Saltai giù dal letto e zampettai accanto alla marea di scatole poste a caso, come mine, sul tappeto. Non avevo mai visto così tanti vestiti in una stanza fino ad allora, nemmeno Sophia ne aveva così tanti e lei era la ragazza più bella del Nido, una diva che indossava i pantaloncini corti persino in inverno.

«Non potevamo portarti i tuoi, è ovvio, e poi penso che tu abbia un gusto orrendo. Non ho mai visto una ragazza vestirsi in modo tanto rozzo» mi giudicò, mi afferrò il mento e mi guardò più da vicino. «Sei carina e ora sei una principessa. Dovrai imparare le buone maniere, o almeno essere educata.»

Mi guardai allo specchio: avevo i capelli scombinati sulle spalle come ogni mattina, ondulati. Gli occhi verdi cerchiati da delle leggere occhiaie di stanchezza. Stavo decisamente meglio rispetto agli altri giorni, le labbra stavano riprendendo colore, la pelle era rosata sulle guance dato che mi ero sfregata il viso contro il cuscino. Non ero lo stereotipo della bella ragazza, avevo le gambe corte e le braccia ricoperte di lividi, per non parlare del mio carattere.
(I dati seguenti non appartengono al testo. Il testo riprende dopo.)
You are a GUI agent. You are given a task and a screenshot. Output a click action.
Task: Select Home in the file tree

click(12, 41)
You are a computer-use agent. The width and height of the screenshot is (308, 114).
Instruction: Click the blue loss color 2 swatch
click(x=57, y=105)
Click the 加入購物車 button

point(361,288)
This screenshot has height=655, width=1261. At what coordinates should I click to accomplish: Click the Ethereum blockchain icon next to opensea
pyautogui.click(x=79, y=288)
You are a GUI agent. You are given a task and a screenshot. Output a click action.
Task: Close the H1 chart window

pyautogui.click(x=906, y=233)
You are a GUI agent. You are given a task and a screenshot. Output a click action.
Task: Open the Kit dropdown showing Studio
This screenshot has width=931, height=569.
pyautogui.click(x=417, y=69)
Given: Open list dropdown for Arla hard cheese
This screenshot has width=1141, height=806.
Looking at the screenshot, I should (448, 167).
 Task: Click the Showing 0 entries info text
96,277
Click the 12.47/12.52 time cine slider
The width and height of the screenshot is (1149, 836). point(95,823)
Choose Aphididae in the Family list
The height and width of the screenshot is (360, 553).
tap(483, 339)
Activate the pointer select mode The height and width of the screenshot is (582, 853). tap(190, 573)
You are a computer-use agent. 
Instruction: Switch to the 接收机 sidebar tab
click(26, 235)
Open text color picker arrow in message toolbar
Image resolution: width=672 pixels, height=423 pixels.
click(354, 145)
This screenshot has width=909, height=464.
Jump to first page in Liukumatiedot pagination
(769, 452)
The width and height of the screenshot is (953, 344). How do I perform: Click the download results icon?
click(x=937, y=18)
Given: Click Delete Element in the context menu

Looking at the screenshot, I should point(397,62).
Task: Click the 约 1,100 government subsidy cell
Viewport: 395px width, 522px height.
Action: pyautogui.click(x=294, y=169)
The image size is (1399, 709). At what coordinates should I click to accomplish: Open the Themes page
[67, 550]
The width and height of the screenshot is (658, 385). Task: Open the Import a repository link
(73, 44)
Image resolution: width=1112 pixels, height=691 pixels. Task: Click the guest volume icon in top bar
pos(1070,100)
«Educata? Io sono educata!» sillabai offesa, dopodiché sbadigliai sonoramente. Le sorrisi e lei scosse la testa. «Oh, dai, Mammon conosce i miei modi. Non vorrai mica che sia come le mogli di Asmodeus?»

«No, quelle tre oche non fanno niente di produttivo, a parte tenere buono quell'uomo, ma sanno le regole di etichetta e come ci si deve comportare a palazzo. Non puoi rivolgerti a Lord Azrael come se fosse un tuo amico. Sì, mi ricordo con quale tono gli hai parlato. Se non fossi stata...»

«Sotto la protezione di Mammon, bla bla... Lo so» tagliai corto, agitando la mano in aria. «Insomma vuole che io sia più carina? Che sbruffone, e dire che me li ha strappati lui i vestiti l'altro giorno» dissi e Amore mi sfoggiò un'occhiata sbigottita. Sghignazzai e tirai fuori da una scatolina nera un paio di slip neri di pizzo, oscenamente trasparenti e sottili. «Carina e troia, aggiungerei. Li ha scelti lui?»